Update: 2025-03-21 18:19 GMT

Mumbai: Markets regulator Sebi, in consultation with social media platforms, has removed 70,000 misleading handles and posts since the implementation of the fin-influencer framework last year, said its whole-time member Ananth Narayan G on Friday.

Amid concerns over foreign portfolio investors selling equities, the Sebi’s whole-time member said the overall flows are not as bad as one would imagine and stressed that they “remain invested” in India. The unregistered investment advisors and research analysts are a “menace” who are cashing in on the rising interest in investments, he said.

“Since October 2024, Sebi has worked with social media companies to bring down over 70,000 misleading handles/posts,” he said while addressing an event organised by registered investment advisors here.

He sought the advisors’ help in ensuring compliance and mentioned the UPI ‘Payright’ handle to help identify Sebi-registered entities and the optional Centralised Fee Collection Mechanism as Sebi’s efforts in the direction.

Narayan also offered a nuanced take on the FPI outflows, stressing that the situation is not as bad, but added that we should not be complacent as India needs foreign savings.
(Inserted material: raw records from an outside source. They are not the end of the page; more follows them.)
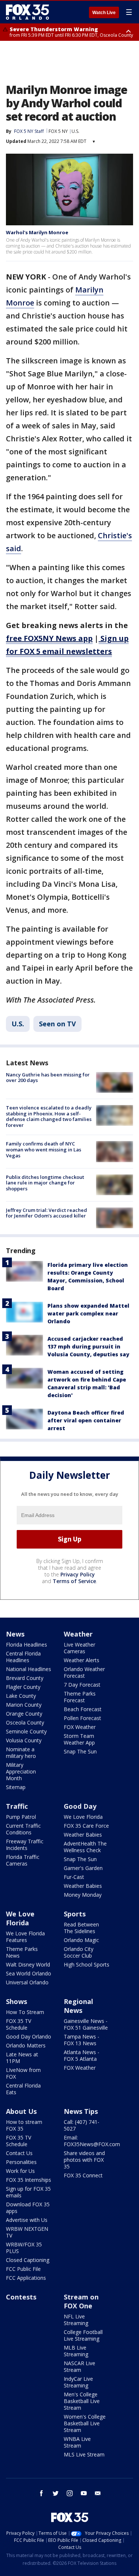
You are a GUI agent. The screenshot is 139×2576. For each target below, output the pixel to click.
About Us (21, 2111)
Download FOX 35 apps (28, 2207)
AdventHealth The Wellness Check (85, 1847)
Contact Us (19, 2153)
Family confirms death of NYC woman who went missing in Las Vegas (43, 1149)
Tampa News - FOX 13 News (81, 2040)
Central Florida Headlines (23, 1657)
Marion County (24, 1704)
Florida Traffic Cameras (22, 1860)
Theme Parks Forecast (80, 1697)
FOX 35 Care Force (86, 1825)
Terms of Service (74, 1581)
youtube (84, 2493)
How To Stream (25, 2012)
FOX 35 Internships (28, 2179)
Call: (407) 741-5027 (81, 2125)
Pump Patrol (21, 1816)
“Notwithstanding recent trends, overall, FPI flows have not been as bad as one might perhaps imagine today,” Narayan said. As of February 2025, FPIs held Rs 62 lakh crore or over $700 billion of Indian equities, and about Rs 5.9 lakh crores or $68 billion in debt, he said.

The last five years have seen $54 billion of foreign flows into equity and debt, which is much higher than the $19 billion in the prior five years, he said.

The onus is on us, and we will need to deliver sustained growth, stable macros, and governance to keep their interest, he said.